ReplyDeletep.s. fake boobs suck. they look ridiculous and feel about as attractive to the touch as an unripened avocado. plus, stretching your tits like that makes the veins pop out hella grossly. what is the payoff?
Like a bag of sand.
ReplyDeleteI think that what I find the strangest about the photos on that site is not so much altering the shape of someone's body or face - obviously the "ideal" body is so far removed from reality that I frankly expect the degree of retouching that we saw there. Also, there are elements (Beyonce's perfectly flat stomach in the photo of her bent over cutting peppers) that could never exist, so clearly the photo has been retouched. What I find stranger is the skin. It wasn't until I first saw this site that it really hit me - the image of (especially female) skin that we are presented with, regardless of skin colour, is completely smooth and poreless.
ReplyDeleteI never really thought about just how much photo editing plays a role in selling the product. The models are no longer the ideal to attain - it's the person sitting in front of a computer who is dictating beauty. It's almost as though we've come full circle: from pre-photograph days of seeing what the artist chose to depict, to fashion and beauty photography that relied heavily on real people to be models of female beauty, back to an era in which it doesn't matter what the original product looks like because some wizard with a computer program can make you look however you want. There are some crazy videos on YouTube of the process.
There's a Canadian model named Linda Evangelista: one of the first "supermodels" and the woman who said that she "didn't get out of bed for less than $10,000 a day," she's stunning. Having seen photos of her from the days before computer photo retouching was as easy as it is now, I can tell you that she has excellent bone structure and beautiful skin (or at least a very talented makeup artist).
Now she's in ads for anti-aging cream and things like that (because god forbid someone over 25 should dare to be in commercials for anything that doesn't have "anti-aging" or "anti-wrinkle" in the title), and she honestly looks like a cyborg.
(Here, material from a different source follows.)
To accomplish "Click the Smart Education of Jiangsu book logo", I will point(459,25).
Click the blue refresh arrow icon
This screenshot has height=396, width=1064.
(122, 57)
I don't believe she's actually in the commercials - it could be a CGI version of her for how fake it looks.
It makes me sad partly because I love old ladies and therefore love wrinkles and grey hair and all the things that make older women beautiful, but mainly because "imperfections" are what's interesting.
On a semi-related note, did anyone else notice how many of those pictures actually showed retouching to make the subject look larger instead of smaller (fattening arms, etc.)?